Anyway, I was thinking it'd be a fun project if we put our collective megalith brain power, writing skills, and tendentious tendencies to work and cooperate on getting the Iowa Writers' Workshop article in better shape. As it is now, there's a short intro followed by an interminable list of former faculty and "notable graduates". I think that stuff is relevant, but there's a lot that's more relevant and interesting, and much of it is known by us.

I realize there might be some tinge of arrogance or partisanship if we IWW grads write 'the book' on the Workshop ourselves, but it really doesn't matter. What matters as far as Wikipedia is concerned is that we get as much of the relevant, neutral facts and history on there as we can, and people can argue late about what parts are hometown dogma. In one sense, we're experts on the subject -- and together I think we could put together a pretty fine article for cyber-posterity.

The side bonus is that people who don't have much exposure to Wikipedia can get familiar with it. As I alluded to earlier, it's not going to be a nerdy subculture much longer. It's going to be a fundamental life resource. ISYN. So gettin' hip to it can't hurt.

Brief primer for you ignints: 'wiki' was conceived as a technology in the spirit of Open Source, and allowed communities to freely collaborate on the creation and editing of web pages. Early wiki stuff was cool because you could live-edit some web page somewhere without messing around with its HTML. Groups used it to brainstorm, to plan projects, to keep lists, etc. You just pressed the EDIT button on the page and typed stuff into an interface not unlike the one this blog uses.

Wikipedia is the same way. Anyone can edit ANY page on the site at ANY time, even anonymous users, and even the most frequently viewed and important pages. There is a very smart system that keeps track of every edit the page gets, so that, for instance, if a vandal deleted the entirety of the U.S. History article, the next person could just revert it to the previous version. You can see the entire history of edits of a given page at any time, scrolling through it one-by-one if you want to. Each edit shows who made it, too, unless it was anonymous, in which case the editor's IP address is shown.

Each article (and there are 1.1 million of them and counting) also has a 'Talk' page, where users can discuss and/or debate and/or argue about which edits are good and which suck. This democratic and egalitarian approach turns out to result in some very high-quality articles, and for that reason is pretty amazing considering the whole thing runs on donated time.

Anyway, there's a lot more to it than that. If you want a real intro, go here.

Cool, lemme know whatchall think.

5 comments:

chad said...
This comment has been removed by a blog administrator.
chad said...

It's a great idea. I've been doing some freelance work that had me doing research on everything from Navajo code talkers to abolitionist schools. It is to the point where typing "Navajo" into Google basically gets you a bunch of links for headdress refrigerator magnets. The company I worked for wasn't all that keen on me using that as a resource, but I think that will change. In any case it was an excellent guide to facts that could be checked elsewhere. This is interesting too.

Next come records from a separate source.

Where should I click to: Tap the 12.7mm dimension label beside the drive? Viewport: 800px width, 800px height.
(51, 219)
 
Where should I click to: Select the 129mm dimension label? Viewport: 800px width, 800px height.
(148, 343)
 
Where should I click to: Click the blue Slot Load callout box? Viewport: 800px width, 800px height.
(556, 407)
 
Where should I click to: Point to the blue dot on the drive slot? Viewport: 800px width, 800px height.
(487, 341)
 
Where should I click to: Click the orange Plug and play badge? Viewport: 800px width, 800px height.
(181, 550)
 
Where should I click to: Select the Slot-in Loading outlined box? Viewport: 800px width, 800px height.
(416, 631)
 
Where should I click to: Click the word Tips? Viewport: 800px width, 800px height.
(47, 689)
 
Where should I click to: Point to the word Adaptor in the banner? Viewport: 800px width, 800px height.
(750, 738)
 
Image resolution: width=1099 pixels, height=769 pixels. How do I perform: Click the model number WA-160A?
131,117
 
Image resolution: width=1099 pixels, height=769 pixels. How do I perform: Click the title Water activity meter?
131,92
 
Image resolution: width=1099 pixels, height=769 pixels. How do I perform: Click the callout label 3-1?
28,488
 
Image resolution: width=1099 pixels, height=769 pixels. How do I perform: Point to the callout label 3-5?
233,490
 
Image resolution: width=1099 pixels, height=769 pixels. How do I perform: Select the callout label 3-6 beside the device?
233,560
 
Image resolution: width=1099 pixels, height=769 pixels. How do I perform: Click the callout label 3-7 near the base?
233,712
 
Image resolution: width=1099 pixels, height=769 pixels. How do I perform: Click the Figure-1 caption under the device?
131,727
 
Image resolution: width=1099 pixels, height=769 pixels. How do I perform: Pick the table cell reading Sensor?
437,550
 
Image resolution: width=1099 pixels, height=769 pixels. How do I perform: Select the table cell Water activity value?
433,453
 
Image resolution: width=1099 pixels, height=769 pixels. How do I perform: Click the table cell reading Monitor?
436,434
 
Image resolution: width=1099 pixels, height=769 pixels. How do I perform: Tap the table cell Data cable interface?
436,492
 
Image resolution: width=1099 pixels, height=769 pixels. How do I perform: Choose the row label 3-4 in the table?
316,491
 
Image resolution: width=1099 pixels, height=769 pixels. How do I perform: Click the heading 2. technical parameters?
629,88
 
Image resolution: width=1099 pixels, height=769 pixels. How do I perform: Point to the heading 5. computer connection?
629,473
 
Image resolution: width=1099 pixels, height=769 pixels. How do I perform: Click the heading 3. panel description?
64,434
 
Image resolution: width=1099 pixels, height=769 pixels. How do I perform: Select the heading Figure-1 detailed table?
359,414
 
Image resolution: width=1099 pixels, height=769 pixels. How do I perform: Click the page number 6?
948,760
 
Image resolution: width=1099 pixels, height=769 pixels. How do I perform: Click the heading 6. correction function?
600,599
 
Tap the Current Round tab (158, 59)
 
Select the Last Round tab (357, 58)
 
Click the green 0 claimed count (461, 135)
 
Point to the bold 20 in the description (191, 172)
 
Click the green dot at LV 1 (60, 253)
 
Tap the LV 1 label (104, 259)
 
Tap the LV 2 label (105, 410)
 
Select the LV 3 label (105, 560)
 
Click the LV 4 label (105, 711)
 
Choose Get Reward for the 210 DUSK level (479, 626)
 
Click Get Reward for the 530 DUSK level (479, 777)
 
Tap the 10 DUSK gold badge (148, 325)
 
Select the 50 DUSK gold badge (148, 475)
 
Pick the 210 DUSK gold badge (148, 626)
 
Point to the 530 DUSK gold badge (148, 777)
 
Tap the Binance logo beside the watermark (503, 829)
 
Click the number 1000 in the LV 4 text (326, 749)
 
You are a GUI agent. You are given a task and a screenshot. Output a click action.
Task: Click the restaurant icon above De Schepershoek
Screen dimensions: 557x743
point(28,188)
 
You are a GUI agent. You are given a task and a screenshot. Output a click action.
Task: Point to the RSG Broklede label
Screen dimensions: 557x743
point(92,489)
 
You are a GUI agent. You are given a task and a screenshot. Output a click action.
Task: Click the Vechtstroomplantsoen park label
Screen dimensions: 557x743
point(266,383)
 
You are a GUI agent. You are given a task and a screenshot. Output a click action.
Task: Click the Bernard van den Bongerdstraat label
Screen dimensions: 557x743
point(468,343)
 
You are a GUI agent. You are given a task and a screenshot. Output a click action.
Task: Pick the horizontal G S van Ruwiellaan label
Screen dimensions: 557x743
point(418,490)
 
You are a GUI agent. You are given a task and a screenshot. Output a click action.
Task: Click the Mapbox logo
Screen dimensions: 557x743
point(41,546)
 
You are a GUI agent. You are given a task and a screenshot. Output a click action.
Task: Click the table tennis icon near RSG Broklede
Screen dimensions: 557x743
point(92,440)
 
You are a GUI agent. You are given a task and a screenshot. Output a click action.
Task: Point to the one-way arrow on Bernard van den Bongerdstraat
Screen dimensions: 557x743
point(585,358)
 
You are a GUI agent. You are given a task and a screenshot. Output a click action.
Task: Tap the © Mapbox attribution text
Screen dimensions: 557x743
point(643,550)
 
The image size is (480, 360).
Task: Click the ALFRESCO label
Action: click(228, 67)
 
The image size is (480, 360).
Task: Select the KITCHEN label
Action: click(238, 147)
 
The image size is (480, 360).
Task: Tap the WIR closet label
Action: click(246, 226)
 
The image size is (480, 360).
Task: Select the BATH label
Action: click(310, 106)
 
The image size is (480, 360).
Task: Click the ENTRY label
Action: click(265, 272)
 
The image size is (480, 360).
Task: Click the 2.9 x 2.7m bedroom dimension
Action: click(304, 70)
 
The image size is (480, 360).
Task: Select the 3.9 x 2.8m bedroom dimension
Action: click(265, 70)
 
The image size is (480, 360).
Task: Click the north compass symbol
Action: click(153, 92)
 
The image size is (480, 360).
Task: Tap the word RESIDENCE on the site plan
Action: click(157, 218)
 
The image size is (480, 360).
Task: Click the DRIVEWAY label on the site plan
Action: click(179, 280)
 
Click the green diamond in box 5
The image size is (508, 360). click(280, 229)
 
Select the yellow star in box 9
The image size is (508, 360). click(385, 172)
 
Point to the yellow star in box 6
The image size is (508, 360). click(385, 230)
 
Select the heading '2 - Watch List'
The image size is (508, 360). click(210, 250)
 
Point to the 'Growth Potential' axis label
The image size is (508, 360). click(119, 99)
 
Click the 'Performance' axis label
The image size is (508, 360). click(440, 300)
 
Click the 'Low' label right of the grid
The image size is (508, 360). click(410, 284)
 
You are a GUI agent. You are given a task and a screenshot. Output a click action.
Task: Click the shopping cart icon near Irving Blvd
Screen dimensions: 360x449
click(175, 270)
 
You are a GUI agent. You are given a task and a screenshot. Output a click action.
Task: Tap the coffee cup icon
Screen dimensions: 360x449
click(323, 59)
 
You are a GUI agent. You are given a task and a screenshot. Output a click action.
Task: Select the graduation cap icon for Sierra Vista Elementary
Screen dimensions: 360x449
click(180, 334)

http://news.com.com/Study+Wikipedia+as+accurate+as+Britannica/2100-1038_3-5997332.html

Sorry, hyperlinking is beyond my powers. In terms of errors, they are right there.

PJKM said...

Plunge - you are so perky: who can say no to you?

the plunge said...

Perky? That's hideously emasculating. What am I, Katie Couric?

Michael Andersen said...

FWIW, I just created an entry for Prairie Lights. It's right on the edge of Wikipedia-worthiness, I think, but folks who know it better might be able to add more noteworthy stuff.

Alternatively, attending Grinnell might have just given me a bizarrely inflated idea of the store's importance. Ignore it, and the article will likely go away.